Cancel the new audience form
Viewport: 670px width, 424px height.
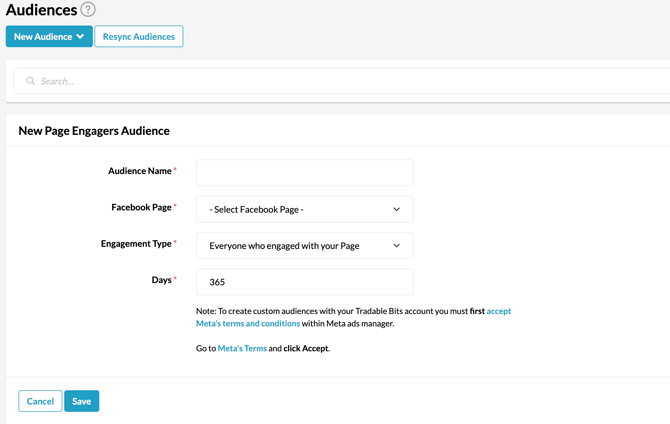click(x=40, y=401)
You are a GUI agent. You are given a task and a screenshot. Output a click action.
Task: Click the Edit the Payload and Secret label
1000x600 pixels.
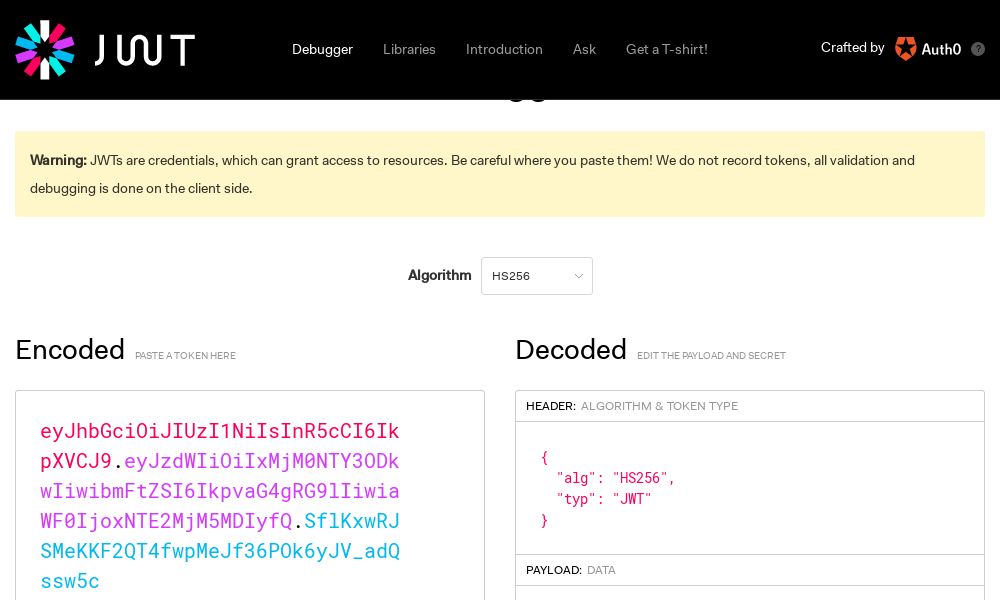pyautogui.click(x=711, y=355)
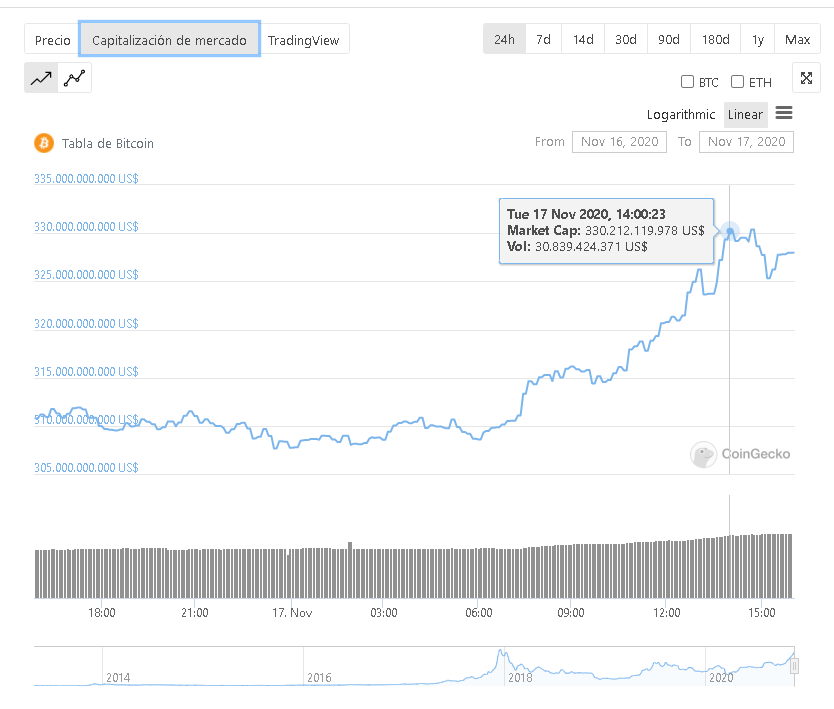Screen dimensions: 834x709
Task: Click the orange Bitcoin logo icon
Action: pyautogui.click(x=44, y=143)
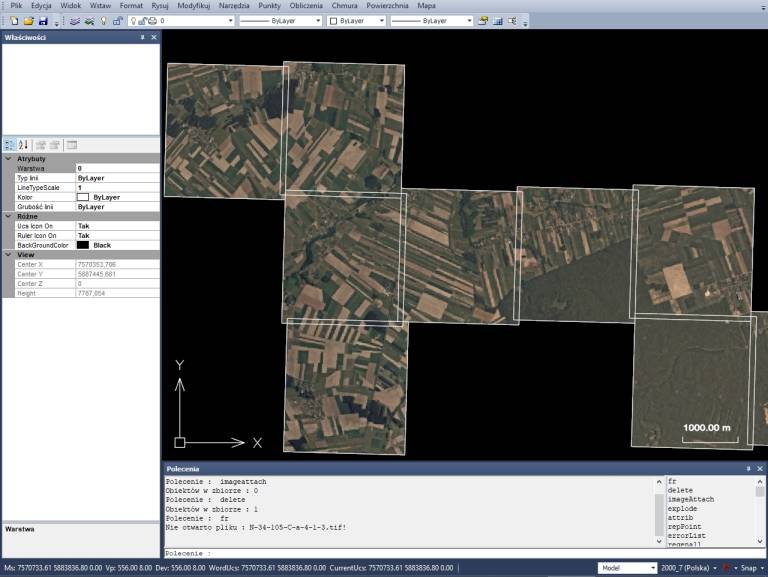The image size is (768, 577).
Task: Pin the Właściwości panel with pushpin
Action: coord(141,37)
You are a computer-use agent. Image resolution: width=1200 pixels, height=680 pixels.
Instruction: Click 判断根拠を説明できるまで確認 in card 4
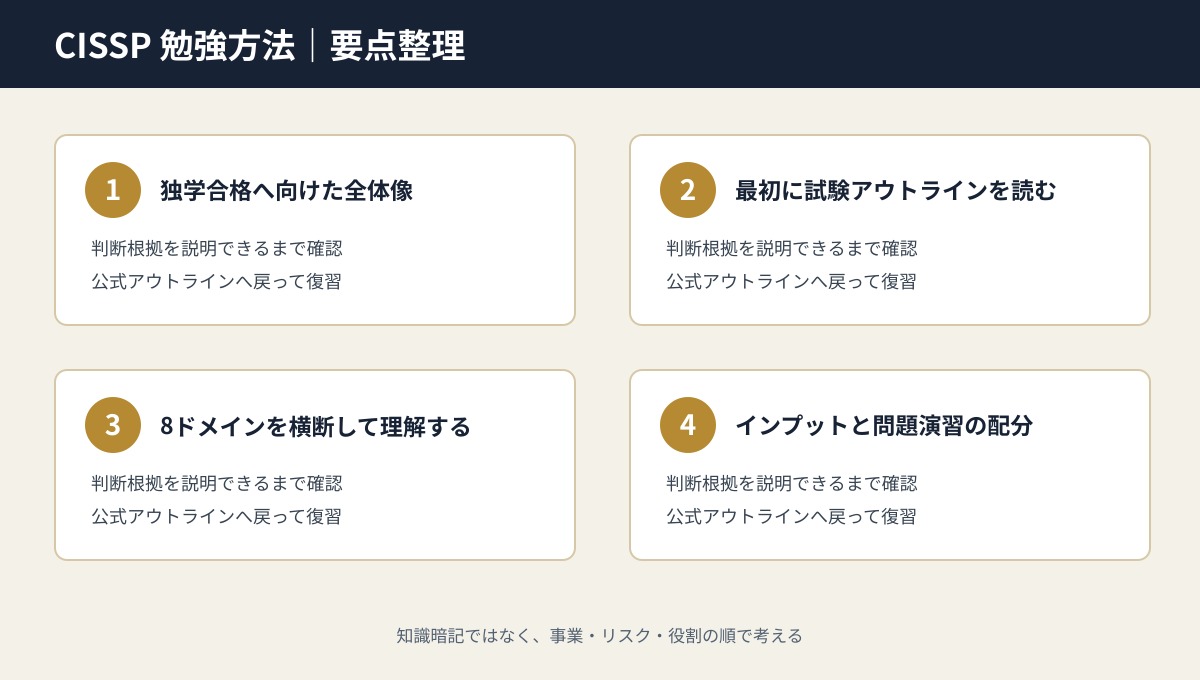792,483
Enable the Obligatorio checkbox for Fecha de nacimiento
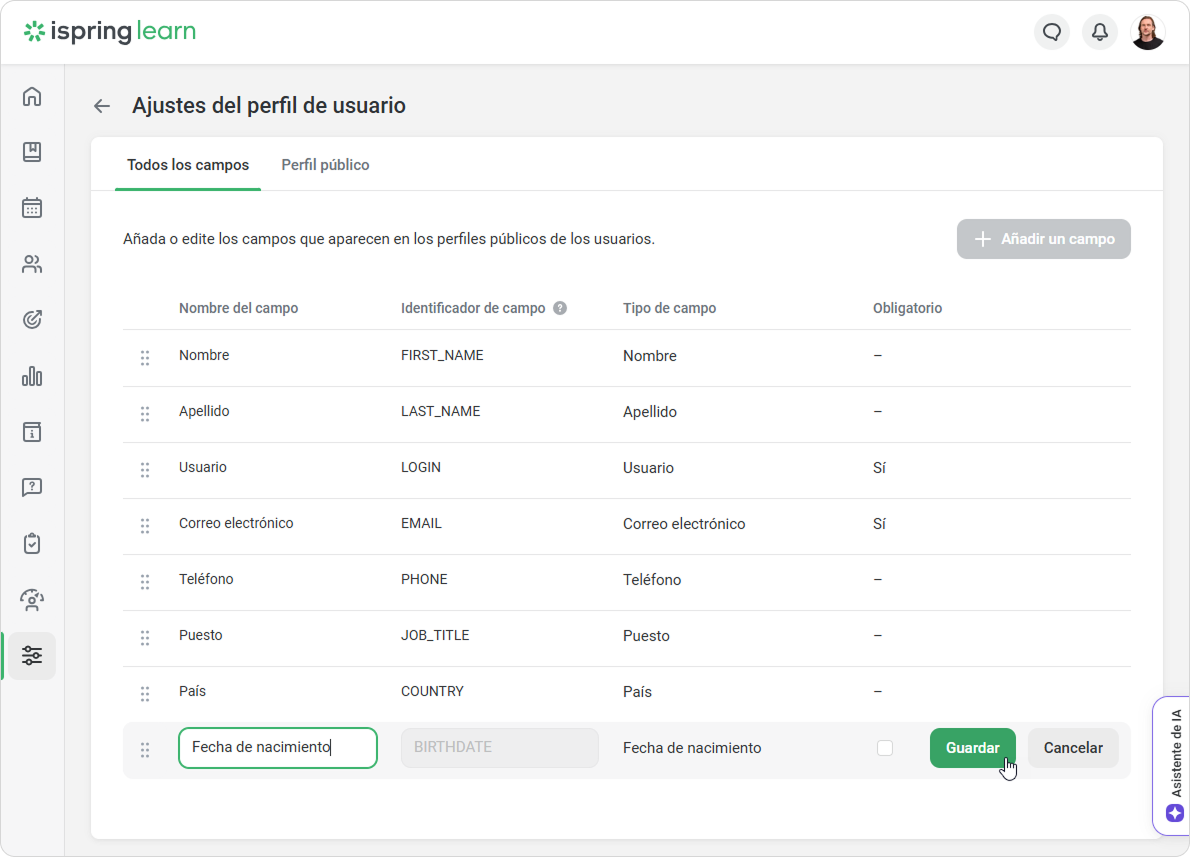 point(884,748)
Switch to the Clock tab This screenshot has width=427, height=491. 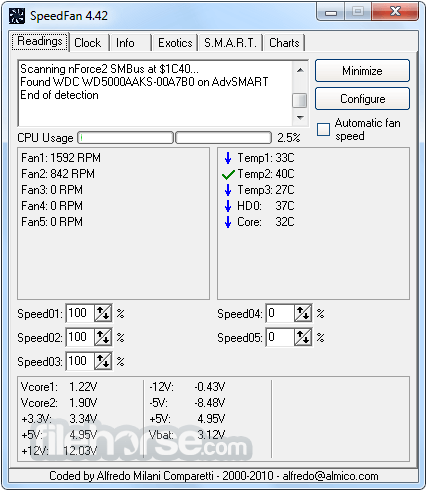click(x=88, y=43)
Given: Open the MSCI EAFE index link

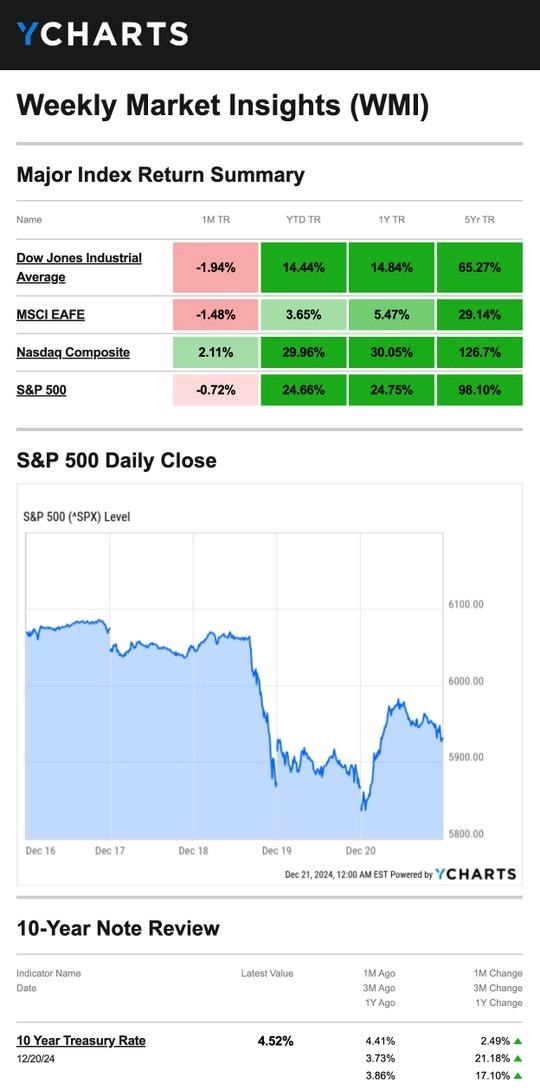Looking at the screenshot, I should tap(51, 314).
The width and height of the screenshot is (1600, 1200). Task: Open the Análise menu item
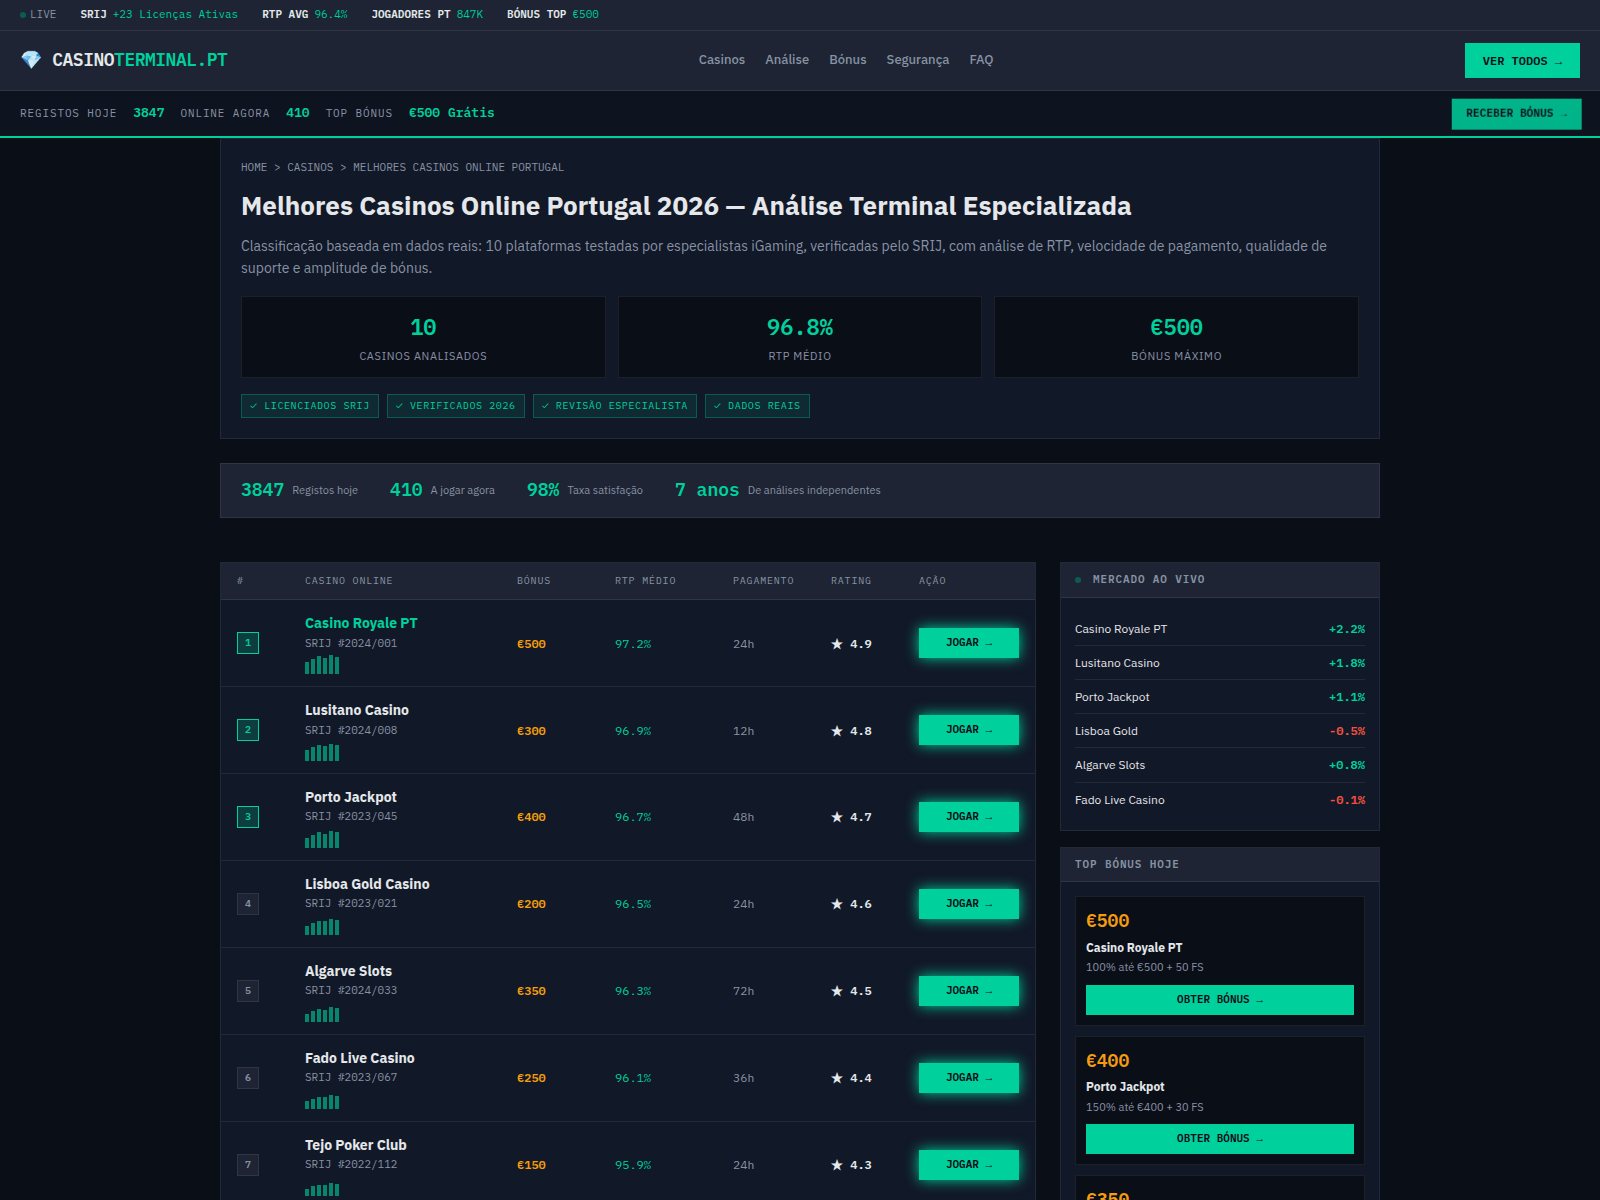[x=787, y=60]
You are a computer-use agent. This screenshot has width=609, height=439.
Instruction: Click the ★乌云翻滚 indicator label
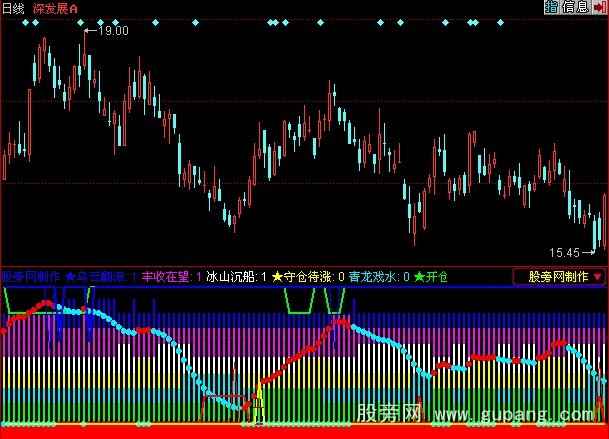(x=97, y=277)
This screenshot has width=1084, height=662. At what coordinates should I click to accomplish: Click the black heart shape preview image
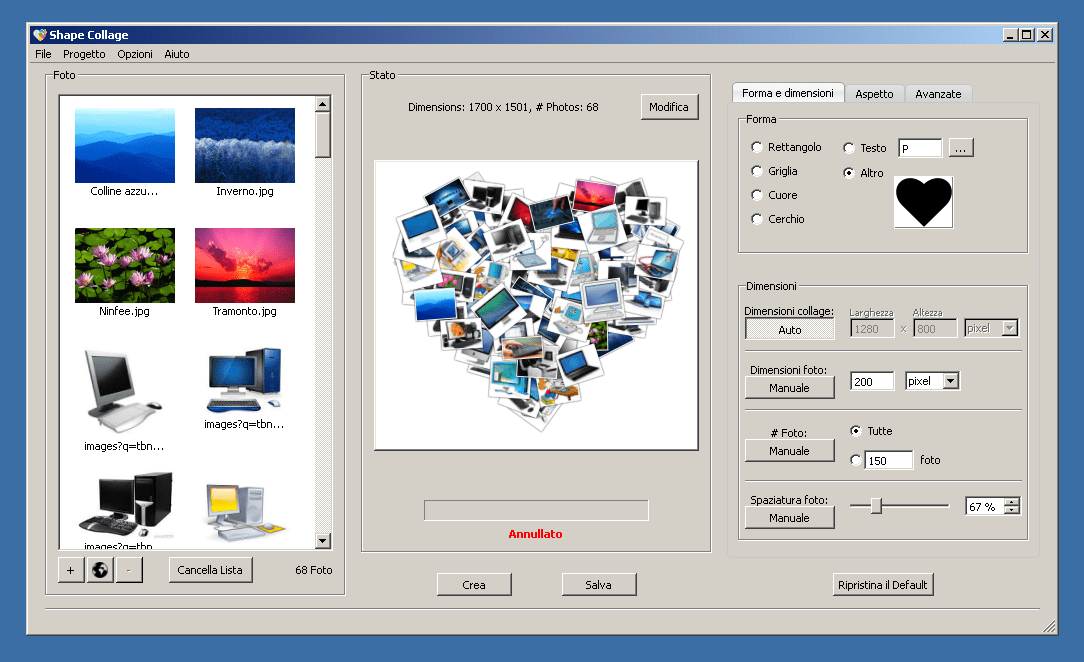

HOW TO COMPLETE THIS TASK: Search the entries for "computer" and show every line that has it.

SOLUTION BELOW:
You are a computer-use agent. Image resolution: width=1200 pixels, height=680 pixels.
You are a computer-use agent. This screenshot has width=609, height=439.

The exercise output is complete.